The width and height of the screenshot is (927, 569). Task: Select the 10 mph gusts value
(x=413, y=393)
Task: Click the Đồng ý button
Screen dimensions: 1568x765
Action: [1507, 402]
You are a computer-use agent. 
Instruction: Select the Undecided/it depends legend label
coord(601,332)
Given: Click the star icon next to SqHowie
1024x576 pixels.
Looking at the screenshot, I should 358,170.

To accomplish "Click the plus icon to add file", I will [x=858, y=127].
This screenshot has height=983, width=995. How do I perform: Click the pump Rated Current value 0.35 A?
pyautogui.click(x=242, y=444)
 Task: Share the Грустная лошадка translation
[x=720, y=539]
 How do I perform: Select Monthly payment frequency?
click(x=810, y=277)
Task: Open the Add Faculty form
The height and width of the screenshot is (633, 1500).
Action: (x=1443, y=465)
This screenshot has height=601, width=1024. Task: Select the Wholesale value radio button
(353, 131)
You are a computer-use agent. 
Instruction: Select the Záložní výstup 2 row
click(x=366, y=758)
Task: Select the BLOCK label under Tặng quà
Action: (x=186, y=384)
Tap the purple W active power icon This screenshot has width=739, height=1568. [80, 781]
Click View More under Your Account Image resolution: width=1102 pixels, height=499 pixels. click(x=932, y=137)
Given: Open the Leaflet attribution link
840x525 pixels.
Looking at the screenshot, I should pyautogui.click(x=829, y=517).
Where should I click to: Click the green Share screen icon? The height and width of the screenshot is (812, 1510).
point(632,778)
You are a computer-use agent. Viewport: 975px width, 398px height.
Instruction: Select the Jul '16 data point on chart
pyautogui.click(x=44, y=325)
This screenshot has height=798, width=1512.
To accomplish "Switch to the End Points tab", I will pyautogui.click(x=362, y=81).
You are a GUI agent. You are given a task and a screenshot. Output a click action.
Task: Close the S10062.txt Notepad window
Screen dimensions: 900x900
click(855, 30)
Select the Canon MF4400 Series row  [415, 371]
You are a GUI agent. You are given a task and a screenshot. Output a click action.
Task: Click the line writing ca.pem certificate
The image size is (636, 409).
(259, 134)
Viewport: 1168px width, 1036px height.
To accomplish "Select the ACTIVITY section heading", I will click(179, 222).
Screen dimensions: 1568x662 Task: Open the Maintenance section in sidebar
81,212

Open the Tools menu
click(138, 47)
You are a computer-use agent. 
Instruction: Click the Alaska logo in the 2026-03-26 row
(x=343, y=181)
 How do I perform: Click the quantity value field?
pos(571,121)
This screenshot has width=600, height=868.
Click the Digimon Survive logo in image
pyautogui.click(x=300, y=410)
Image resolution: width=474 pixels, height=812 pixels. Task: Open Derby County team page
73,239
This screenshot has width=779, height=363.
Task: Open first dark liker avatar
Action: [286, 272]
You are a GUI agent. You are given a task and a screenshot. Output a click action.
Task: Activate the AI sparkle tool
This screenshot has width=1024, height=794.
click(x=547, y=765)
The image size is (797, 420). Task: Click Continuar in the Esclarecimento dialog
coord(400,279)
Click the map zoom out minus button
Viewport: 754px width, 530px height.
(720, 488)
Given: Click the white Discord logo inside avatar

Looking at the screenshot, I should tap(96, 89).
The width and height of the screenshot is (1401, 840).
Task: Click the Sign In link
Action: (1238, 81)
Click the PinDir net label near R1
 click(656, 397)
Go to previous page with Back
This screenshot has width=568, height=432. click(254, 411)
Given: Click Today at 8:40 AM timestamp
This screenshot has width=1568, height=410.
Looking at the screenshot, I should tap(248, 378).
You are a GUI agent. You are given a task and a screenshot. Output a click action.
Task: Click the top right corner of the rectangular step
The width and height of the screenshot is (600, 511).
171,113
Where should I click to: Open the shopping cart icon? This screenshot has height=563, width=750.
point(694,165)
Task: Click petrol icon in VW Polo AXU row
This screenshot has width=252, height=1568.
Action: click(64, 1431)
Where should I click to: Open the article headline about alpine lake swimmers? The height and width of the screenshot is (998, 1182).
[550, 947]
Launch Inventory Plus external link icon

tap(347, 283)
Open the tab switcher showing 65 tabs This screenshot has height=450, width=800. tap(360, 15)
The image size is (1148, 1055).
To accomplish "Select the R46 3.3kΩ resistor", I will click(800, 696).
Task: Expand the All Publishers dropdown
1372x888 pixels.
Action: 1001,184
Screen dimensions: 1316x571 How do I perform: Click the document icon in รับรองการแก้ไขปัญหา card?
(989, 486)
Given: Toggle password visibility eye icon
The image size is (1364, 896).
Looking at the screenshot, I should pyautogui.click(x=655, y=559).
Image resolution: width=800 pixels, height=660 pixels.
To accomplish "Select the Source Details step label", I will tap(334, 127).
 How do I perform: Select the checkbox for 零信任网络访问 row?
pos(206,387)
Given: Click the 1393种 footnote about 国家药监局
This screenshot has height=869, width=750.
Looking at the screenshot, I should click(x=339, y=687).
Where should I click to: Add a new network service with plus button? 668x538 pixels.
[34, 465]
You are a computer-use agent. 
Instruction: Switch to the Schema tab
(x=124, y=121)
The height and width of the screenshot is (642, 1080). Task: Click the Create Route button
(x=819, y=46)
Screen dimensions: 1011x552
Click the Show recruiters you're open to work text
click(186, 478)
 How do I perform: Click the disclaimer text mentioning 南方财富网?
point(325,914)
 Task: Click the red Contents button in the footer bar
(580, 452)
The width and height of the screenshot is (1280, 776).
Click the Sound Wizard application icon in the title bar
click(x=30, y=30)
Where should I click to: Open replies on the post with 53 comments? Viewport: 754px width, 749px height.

□ □ □ □ □

Search the records for lines holding the word "accomplish", then copy each line you find.

# Exercise solution
To accomplish "Click the plus icon to add file", I will [x=858, y=127].
To accomplish "Switch to the End Points tab", I will pyautogui.click(x=362, y=81).
To accomplish "Select the ACTIVITY section heading", I will click(179, 222).
To accomplish "Select the R46 3.3kΩ resistor", I will click(800, 696).
To accomplish "Select the Source Details step label", I will tap(334, 127).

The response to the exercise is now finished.